Mon | May 27, 2024

Book Review:Somerset Grove: A masterful portrayal of twisted lives

Published:Sunday | January 5, 2014 | 12:00 AM

Dr Glenville Ashby Reviewer

Title: Somerset Grove

Author: Dionne Peart

Publisher: Clarendon Books

Reviewer: Dr Glenville Ashby

Somerset Grove reads like a dramatic media production with a sure measure of suspense and Sophoclean irony. Dionne Peart has penned an authentic novel that oozes with existentialism and the vicissitudes that fate throws our way. Peart is gifted, unquestionably.

She directs a stage where her characters perform to the hilt. Remarkably, she engineers intrigue on a dime. Her timing and rhythm are perfect. At the right junctures, key questions are raised. Peart holds her hand and the reader waits with bated breath. Will Angelique's love interest leave upon hearing that she is married? Will Carmen finally see her father, Clifton, as she waits and waits for his return? What secret is hidden inside the mansion that houses the influential Chambers family?

Peart is quite good. There is no single protagonist. Every character is sharply defined and can single-handedly epitomise the thematic underbelly of this fine artistic work. Ruby, Angelique and Carmen - three generations of the Wright family play their roles with ease and assurance - all locked stepped in a psychological maze that deftly conceals personal angst and self-loathing.

Somerset Grove is less about female "populism" and gender equality, and more about twisted identities and a society riddled with prejudice, classism and shadism. There is seemingly a vexing fixation on colour, hues of skin and hair texture, all adding to the vacuous lifestyle at Somerset, courtesy of a colonial past bequeathed to a duped society. She writes: "Only two girls ... befriended Ruby during her school years ... their father was an Englishman ... and their mother was a petite Jamaican with a nut-brown skin tone. The twins had complexions that reminded Ruby of her morning tea after the cream had been added."

────

Instruction a>
Copy the passage of the Somerset Grove review word for word, beginning at "Title: Somerset Grove" and continuing through "is gifted, unquestionably.".

────

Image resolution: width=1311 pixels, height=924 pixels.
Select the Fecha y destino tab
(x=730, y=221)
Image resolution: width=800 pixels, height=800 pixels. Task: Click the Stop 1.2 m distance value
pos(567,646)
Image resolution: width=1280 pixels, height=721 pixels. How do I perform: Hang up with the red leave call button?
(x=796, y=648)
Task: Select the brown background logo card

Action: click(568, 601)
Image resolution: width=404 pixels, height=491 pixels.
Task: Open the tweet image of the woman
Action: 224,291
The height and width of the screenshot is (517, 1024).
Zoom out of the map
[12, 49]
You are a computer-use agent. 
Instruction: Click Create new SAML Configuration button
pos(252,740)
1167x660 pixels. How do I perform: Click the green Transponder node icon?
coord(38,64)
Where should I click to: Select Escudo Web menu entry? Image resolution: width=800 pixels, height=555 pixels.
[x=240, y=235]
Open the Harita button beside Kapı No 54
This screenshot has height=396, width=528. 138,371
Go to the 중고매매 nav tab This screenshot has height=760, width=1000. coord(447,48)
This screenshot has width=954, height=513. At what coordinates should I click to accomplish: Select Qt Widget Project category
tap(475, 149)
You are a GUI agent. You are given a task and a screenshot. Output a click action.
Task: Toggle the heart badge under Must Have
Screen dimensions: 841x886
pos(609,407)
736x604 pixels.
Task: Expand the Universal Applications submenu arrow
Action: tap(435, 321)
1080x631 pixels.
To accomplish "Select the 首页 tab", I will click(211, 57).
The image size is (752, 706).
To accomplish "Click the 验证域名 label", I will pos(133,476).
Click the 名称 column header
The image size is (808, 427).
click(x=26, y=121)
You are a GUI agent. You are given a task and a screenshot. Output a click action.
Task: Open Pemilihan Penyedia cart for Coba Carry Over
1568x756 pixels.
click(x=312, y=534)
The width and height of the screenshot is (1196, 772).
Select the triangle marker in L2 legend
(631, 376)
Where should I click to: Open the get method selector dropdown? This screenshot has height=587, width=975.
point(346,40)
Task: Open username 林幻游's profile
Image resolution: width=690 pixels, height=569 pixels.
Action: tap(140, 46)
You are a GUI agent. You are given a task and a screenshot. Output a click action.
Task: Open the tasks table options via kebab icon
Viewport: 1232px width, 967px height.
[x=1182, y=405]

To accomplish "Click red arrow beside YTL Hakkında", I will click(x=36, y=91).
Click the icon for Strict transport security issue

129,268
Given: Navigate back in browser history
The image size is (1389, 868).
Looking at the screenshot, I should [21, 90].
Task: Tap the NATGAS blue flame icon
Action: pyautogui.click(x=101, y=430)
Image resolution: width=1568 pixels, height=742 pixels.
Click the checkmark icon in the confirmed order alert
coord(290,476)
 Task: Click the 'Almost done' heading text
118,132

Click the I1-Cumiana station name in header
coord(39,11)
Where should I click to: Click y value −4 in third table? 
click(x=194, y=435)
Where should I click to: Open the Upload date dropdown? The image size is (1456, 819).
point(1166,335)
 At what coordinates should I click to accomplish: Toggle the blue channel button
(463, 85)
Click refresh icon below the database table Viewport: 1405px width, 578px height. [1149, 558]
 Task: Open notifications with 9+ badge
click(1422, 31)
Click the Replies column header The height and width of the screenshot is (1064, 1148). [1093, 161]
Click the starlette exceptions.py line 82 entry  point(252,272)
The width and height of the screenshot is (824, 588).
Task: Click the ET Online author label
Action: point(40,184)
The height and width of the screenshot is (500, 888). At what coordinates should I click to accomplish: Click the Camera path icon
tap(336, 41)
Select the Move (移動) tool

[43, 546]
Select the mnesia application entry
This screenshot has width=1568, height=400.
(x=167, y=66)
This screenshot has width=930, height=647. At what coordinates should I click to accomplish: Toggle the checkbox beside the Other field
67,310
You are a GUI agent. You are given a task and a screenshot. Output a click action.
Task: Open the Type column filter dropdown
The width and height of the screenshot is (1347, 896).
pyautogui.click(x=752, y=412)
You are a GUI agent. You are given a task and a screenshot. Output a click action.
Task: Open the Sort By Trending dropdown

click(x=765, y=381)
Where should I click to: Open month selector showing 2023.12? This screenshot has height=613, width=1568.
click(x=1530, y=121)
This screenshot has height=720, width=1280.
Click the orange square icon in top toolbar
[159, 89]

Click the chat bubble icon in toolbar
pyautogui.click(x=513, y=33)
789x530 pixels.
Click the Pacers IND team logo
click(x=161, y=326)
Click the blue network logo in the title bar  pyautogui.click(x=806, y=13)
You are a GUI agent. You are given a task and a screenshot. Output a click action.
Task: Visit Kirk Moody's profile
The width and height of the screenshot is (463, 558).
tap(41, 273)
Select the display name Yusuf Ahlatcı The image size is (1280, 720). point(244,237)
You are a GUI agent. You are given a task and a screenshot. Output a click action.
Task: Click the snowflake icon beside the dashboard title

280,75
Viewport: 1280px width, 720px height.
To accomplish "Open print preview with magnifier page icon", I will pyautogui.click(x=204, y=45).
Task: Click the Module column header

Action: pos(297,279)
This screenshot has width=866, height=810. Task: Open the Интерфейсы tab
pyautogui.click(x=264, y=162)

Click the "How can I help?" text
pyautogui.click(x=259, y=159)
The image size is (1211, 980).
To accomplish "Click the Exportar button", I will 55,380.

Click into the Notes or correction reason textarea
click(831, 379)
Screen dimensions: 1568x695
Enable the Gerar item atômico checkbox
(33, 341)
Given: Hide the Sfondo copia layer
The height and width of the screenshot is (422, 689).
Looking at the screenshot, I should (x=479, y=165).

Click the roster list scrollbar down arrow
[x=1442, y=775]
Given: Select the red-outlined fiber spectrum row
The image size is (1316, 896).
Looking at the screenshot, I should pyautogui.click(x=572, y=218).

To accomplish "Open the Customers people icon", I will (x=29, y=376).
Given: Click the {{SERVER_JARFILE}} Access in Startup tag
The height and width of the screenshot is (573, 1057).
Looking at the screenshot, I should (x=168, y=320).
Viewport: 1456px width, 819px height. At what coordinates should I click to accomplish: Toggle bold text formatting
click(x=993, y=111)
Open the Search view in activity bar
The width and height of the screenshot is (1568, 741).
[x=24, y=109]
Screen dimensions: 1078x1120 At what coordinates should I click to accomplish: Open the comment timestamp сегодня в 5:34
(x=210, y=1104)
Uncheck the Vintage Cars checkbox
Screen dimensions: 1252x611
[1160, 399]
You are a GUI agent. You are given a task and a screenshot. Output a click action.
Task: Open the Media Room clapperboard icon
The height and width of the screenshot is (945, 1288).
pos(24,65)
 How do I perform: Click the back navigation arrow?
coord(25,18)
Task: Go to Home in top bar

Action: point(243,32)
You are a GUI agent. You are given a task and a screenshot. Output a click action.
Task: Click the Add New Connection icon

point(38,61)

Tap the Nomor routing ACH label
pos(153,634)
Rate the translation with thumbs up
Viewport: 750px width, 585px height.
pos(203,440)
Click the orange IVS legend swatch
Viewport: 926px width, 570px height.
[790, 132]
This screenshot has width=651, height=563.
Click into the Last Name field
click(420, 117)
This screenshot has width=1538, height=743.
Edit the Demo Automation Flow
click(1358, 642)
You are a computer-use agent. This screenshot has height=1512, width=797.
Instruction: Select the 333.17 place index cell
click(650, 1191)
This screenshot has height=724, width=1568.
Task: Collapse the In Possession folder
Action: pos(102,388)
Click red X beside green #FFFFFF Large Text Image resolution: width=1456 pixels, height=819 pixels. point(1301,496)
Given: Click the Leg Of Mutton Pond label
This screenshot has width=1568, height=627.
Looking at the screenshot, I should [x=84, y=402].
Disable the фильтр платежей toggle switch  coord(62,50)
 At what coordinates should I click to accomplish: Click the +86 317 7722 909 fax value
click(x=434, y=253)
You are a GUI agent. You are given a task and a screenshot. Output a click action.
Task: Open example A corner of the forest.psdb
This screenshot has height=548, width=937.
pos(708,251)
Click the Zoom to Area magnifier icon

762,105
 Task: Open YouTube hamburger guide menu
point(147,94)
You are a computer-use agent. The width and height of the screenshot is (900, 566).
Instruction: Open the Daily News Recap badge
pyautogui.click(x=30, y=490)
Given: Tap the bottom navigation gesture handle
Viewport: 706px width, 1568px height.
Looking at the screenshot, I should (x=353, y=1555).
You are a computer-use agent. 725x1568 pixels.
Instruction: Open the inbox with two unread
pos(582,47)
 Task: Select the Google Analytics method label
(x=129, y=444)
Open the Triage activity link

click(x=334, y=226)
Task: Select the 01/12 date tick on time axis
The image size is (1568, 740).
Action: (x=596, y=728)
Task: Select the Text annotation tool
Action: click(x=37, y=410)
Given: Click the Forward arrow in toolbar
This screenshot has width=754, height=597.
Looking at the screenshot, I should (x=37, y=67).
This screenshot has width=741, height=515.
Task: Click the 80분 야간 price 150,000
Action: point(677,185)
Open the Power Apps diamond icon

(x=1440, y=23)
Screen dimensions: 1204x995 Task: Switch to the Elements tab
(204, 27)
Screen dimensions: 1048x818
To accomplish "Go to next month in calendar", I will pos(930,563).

────

Instruction b>
Turn the lines of the records that begin with the line containing "Where should I click to: Open the get" and continue through the line containing "[x=1182, y=405]" into a JSON list of strings, one string per line, skipping blank lines.

Task result a>
Title: Somerset Grove

Author: Dionne Peart

Publisher: Clarendon Books

Reviewer: Dr Glenville Ashby

Somerset Grove reads like a dramatic media production with a sure measure of suspense and Sophoclean irony. Dionne Peart has penned an authentic novel that oozes with existentialism and the vicissitudes that fate throws our way. Peart is gifted, unquestionably.

Task result b>
[
  "Where should I click to: Open the get method selector dropdown? This screenshot has height=587, width=975.",
  "point(346,40)",
  "Task: Open username 林幻游's profile",
  "Image resolution: width=690 pixels, height=569 pixels.",
  "Action: tap(140, 46)",
  "You are a GUI agent. You are given a task and a screenshot. Output a click action.",
  "Task: Open the tasks table options via kebab icon",
  "Viewport: 1232px width, 967px height.",
  "[x=1182, y=405]"
]